In a single session, both eyes of 6-and-12-mo infants (n=70) were assessed with tests optical refractive error (Welch Allyn SureSight non-cycloplegic autorefractor), visual acuity (Teller Cards), and contrast sensitivity (Adams CS cards and Precision Vision low contrast faces). In addition, a full ocular alignment/motility examination was conducted. For comparison, 2- and 3-year-olds (n = 120) were assessed with an equivalent battery of tests.
Excluding the CS card test, most infants and preschoolers completed all tests for each eye [83% (6 months), 70% (12 months), 62% (2 years) and 71% (3 years)], in a mean time ranging from 9.2 - 14.6 min. Those who did not complete testing most often refused to wear the monocular eye patch during the acuity and/or CS tests. Despite the number of tests, mean acuity, CS, and refractive error agreed very well with previous normative data for all ages.

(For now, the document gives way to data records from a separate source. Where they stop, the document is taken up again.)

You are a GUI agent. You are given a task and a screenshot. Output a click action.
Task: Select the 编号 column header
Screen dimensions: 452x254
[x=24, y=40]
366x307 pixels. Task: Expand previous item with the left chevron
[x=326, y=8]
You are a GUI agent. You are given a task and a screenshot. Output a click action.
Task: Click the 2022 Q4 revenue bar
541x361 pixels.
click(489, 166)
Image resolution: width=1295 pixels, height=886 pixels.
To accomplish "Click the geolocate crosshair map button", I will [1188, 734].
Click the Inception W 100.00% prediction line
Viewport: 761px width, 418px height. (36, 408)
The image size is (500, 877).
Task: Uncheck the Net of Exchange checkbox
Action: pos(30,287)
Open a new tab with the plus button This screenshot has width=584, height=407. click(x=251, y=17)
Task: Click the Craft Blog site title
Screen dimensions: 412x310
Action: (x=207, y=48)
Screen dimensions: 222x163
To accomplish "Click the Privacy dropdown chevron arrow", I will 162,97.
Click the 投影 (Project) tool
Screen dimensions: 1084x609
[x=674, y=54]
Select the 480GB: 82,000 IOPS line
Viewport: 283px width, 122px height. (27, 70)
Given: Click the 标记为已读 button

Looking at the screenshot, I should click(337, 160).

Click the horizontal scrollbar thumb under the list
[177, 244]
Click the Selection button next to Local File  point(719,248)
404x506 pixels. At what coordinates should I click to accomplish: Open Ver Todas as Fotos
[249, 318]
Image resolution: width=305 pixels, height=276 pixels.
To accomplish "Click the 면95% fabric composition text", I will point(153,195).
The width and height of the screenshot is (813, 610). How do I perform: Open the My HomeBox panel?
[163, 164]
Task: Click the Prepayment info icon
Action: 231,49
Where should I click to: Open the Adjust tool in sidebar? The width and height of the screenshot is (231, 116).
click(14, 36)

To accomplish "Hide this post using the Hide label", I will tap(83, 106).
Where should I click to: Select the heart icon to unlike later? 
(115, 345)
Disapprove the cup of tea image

For a patient population so young, this was an ambitious test battery, especially as children had to wear monocular occlusion for most tests. Surprisingly, the majority of infants (especially 6-mo-olds) completed the entire evaluation for each eye which included an assessment of the key amblyogenic conditions, namely refractive status, spatial vision, and orthoptics. Moreover, in settings that infants attend regularly and that more than one test session can be scheduled easily (e.g., a daycare, public health or breast-feeding clinic), it should be feasible for infants to complete all tests and thus undergo a full vision screening during this critical developmental period.